Quando Chihiro finalmente senta no banco do trem, acompanhada de um ratinho, uma mosquinha e o Sem Rosto, finalmente respiramos. Ela observa pela janela enquanto o trem viaja, o sol se põe e os viajantes turvos aos poucos chegam aos seus destinos. A busca de Chihiro está além do pôr-do-sol, na última parada, e não resta nada para fazer além de esperar.
É assim que o diretor Hayao Miyazaki, co-fundador do Studio Ghibli, nos propõe a contemplação. É o "ma", palavra japonesa que simboliza o espaço negativo. Uma espécie de momento entre as ações, uma brecha pela porta fechada, o vazio. Não há nada ali além do mundo.

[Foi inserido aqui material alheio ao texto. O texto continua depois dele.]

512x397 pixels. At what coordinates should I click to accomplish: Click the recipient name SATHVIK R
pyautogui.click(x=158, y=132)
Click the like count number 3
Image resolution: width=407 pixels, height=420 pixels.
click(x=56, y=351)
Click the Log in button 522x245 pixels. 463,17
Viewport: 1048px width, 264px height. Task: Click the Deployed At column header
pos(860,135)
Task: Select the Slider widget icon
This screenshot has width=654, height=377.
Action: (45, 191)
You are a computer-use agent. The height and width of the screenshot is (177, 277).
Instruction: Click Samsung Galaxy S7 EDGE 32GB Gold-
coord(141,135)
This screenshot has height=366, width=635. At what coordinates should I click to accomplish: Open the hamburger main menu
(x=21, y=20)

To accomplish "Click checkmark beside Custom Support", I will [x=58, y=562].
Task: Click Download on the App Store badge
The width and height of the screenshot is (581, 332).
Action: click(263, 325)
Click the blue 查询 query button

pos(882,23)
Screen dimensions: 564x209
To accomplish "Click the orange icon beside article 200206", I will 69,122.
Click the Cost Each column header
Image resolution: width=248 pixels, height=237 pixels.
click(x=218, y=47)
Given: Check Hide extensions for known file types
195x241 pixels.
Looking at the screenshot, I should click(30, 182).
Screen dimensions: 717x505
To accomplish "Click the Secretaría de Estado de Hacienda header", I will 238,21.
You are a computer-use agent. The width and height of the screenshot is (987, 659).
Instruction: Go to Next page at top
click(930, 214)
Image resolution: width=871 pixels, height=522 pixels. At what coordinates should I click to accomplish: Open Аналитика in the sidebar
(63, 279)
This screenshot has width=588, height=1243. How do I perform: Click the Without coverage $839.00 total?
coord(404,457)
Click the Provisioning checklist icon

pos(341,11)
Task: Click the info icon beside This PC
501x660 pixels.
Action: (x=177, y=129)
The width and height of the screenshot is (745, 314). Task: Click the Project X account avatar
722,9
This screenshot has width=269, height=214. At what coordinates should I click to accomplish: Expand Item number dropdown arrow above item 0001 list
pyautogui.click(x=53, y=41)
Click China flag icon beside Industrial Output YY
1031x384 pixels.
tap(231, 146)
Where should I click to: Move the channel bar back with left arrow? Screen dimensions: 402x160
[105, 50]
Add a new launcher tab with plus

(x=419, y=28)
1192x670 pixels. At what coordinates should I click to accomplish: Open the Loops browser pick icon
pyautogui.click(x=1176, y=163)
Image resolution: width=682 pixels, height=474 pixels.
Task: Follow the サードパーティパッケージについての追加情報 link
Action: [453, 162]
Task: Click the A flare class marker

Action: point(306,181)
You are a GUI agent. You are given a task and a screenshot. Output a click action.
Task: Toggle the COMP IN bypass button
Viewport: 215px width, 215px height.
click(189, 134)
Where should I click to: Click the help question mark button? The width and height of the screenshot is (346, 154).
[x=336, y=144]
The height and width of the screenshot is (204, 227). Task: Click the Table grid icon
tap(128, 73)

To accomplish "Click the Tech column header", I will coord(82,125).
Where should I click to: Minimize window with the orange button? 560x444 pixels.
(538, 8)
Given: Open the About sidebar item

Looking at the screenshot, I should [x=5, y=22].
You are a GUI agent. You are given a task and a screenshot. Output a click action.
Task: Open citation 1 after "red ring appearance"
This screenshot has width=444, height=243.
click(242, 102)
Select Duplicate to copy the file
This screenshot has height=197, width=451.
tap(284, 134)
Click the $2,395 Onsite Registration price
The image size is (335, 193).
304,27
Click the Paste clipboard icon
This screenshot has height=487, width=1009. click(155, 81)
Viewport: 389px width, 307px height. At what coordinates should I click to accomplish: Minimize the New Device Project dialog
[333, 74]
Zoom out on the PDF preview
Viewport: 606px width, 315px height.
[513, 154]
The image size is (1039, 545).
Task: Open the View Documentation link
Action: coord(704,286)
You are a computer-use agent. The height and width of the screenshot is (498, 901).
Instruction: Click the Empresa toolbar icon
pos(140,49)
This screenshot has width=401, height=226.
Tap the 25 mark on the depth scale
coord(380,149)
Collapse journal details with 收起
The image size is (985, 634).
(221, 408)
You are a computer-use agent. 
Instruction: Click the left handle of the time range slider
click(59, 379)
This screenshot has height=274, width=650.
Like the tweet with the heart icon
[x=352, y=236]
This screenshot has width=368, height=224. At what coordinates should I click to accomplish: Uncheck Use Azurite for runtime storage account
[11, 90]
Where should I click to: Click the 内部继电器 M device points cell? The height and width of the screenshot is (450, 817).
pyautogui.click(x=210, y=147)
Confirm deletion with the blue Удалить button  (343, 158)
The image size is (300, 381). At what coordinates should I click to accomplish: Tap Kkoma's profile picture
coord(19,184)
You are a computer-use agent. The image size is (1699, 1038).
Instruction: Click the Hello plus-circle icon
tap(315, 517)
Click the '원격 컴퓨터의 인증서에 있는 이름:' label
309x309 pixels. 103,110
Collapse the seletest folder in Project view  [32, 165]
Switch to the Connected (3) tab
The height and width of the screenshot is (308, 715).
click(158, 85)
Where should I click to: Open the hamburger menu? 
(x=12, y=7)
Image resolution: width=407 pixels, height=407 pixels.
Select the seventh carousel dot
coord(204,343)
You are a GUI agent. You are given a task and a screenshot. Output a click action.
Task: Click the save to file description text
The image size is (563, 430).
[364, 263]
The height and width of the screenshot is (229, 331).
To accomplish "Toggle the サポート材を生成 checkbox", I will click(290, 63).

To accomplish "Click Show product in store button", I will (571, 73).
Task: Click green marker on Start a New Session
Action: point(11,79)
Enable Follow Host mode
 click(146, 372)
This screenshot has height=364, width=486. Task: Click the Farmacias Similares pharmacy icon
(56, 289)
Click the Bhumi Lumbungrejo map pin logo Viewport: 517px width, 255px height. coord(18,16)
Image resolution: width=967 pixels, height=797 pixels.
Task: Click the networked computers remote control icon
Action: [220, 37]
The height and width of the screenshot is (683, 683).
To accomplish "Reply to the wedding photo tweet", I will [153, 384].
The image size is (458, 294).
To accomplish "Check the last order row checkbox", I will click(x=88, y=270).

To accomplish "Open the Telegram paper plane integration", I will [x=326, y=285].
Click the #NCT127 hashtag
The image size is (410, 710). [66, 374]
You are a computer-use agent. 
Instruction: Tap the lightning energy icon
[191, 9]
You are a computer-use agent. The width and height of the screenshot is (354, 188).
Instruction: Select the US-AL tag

Em todos os filmes, entrevistas e fotos, Miyazaki parece lançar luz para o ma como o ponto cardeal da existência humana; a necessidade de parar, respirar e viver. "Olha como ela parece despreocupada", diz o artista ao admirar a gata Ushiko, mascote do Studio Ghibli, em uma cena do documentário Estúdio Ghibli: Reino de Sonhos e Loucura. "Ela não tem cronogramas."
Hayao Miyazaki nasceu em 1941 em Tóquio, no Japão imperial. Segundo de quatro irmãos e filho de Yoshiko Miyazaki (mãe) e Katsuji Miyazaki, ele cresceu apaixonado por aviões. Não era por menos: o pai era diretor da Miyazaki Airplane, fabricante dos lemes dos caças de combate japoneses durante a Segunda Guerra Mundial.
Crescer durante a guerra inevitavelmente marcou Miyazaki. Mostrou que a beleza pode ser corrompida — como os belos aviões transformados em armas — e que a infância nem sempre é intocável.
"Eu sou um pacote de contradições. O amor pelo armamento é muitas vezes uma manifestação de traços infantis em um adulto", concluiu o diretor, publicamente anti-guerra.
A vivência da guerra e a culpa pela família ter lucrado com a construção dos aviões com certeza moldaram a personalidade do diretor. Mesmo criando obras inspiradoras e belas, Miyazaki cresceu como um homem cético.
"O futuro é claro. (O Studio Ghibli) vai acabar, já consigo prever. Qual o sentido de me preocupar? É inevitável", é uma das frases mais marcantes de Hayao durante o documentário "Estúdio Ghibli: Reino de Sonhos e Loucura".
Ferrenho defensor da animação tradicional, sem computação gráfica e sem inteligência artificial, Miyazaki previa que o trabalho do Ghibli — gerido por ele com mão de ferro na exigência pela perfeição — seria financeiramente insustentável.
Ele mesmo tem uma relação de amor e ódio com o processo criativo. "Eu nunca me sinto feliz no meu dia a dia. Fazer filmes só traz sofrimento…", declara no documentário. Mesmo assim, a existência de Hayao só fez sentido com a arte: "Eu não consigo nem acreditar que realmente quero fazer mais um", continuou, com um meio sorriso.
Não à toa, ele anunciou a aposentadoria pelo menos quatro vezes — e não cumpriu nenhuma. A primeira foi em 1997, com 56 anos, após "Princesa Mononoke". Mas logo em seguida ele dirigiu "A Viagem de Chihiro" (2001), pelo qual ganhou um Oscar de Melhor Animação em 2003, e prometeu parar. Continuou dirigindo vários filmes, até decidir que encerraria a carreira com "Vidas ao Vento" (2013).
Dez anos depois, em 2023, ele reaparece com o filme "O Menino e a Garça" (2023), animação biográfica que também venceu o Oscar de Melhor Animação em 2024.